• _THE PROBLEM_: From the data below, please reproduce exactly everything from the line that contains "Enable Snap to Grid" down to the line that contains "Image resolution: width=980", with both ends included.

• _RECORDS FOR PROCESSING_:
□ □ □ □ □
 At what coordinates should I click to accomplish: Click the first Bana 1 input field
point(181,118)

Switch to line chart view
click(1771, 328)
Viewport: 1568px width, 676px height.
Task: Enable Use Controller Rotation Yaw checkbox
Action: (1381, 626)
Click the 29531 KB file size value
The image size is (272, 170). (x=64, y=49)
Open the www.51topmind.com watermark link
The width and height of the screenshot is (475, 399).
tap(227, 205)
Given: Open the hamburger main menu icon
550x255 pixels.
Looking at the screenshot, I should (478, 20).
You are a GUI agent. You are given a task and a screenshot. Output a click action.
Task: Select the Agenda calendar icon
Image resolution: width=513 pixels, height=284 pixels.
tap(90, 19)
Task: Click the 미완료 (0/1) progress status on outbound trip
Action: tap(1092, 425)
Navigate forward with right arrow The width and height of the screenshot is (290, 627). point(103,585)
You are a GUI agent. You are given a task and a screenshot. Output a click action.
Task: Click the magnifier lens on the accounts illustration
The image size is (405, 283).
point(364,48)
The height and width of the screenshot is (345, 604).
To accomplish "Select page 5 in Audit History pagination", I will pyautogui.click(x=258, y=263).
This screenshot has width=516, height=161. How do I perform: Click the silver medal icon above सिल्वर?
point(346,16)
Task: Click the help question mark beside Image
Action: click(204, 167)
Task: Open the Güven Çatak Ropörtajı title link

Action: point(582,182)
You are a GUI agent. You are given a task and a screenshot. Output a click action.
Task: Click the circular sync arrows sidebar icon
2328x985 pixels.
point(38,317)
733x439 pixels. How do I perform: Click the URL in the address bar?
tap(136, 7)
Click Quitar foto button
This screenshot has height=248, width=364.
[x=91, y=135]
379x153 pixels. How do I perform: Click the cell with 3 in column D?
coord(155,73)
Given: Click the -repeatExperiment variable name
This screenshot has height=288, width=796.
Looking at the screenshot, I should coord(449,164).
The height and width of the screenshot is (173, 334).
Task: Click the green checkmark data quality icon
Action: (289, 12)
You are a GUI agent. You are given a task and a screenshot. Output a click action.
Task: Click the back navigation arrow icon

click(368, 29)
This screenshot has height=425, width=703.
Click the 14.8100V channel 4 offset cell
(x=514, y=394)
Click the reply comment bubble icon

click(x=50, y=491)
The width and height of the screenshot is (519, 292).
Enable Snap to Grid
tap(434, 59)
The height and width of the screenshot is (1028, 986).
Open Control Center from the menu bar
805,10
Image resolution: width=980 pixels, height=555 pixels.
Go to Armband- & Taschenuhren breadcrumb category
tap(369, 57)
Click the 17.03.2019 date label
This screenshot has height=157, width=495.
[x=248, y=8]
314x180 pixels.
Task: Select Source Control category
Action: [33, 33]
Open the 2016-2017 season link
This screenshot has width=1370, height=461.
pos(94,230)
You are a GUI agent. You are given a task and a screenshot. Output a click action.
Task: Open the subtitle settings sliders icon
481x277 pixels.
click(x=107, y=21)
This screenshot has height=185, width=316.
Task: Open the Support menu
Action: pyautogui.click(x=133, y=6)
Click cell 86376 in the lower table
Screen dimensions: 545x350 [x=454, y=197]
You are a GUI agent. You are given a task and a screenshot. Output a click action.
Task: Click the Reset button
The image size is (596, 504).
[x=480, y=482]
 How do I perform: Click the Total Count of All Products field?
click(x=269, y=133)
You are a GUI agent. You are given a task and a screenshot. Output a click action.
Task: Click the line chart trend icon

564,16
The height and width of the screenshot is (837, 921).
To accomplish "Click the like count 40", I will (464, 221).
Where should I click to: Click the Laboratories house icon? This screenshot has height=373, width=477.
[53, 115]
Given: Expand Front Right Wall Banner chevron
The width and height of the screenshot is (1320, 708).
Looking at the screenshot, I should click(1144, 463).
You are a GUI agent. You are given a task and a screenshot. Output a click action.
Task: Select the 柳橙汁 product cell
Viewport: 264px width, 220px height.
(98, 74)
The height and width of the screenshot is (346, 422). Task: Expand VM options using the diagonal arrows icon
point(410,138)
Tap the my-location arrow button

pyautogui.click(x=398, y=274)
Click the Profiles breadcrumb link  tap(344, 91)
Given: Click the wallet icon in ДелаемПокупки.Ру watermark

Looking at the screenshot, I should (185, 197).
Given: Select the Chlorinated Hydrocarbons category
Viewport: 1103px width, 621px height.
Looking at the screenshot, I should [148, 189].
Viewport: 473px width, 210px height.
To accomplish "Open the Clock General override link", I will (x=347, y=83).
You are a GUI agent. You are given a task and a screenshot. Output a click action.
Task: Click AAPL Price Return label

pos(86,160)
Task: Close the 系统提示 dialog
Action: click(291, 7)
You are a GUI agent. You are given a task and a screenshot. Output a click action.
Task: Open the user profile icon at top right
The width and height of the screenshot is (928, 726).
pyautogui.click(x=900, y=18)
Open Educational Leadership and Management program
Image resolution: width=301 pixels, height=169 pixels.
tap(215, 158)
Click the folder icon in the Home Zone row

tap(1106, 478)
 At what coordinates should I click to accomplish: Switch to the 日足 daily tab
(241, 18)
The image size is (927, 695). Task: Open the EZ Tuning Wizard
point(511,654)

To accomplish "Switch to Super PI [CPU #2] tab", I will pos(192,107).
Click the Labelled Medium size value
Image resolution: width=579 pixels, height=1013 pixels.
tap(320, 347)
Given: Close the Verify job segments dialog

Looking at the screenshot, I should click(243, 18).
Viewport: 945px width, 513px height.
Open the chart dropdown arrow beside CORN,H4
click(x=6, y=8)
□ □ □ □ □
• _EXERCISE SOLUTION_:
Enable Snap to Grid
tap(434, 59)
The height and width of the screenshot is (1028, 986).
Open Control Center from the menu bar
805,10
Image resolution: width=980 pixels, height=555 pixels.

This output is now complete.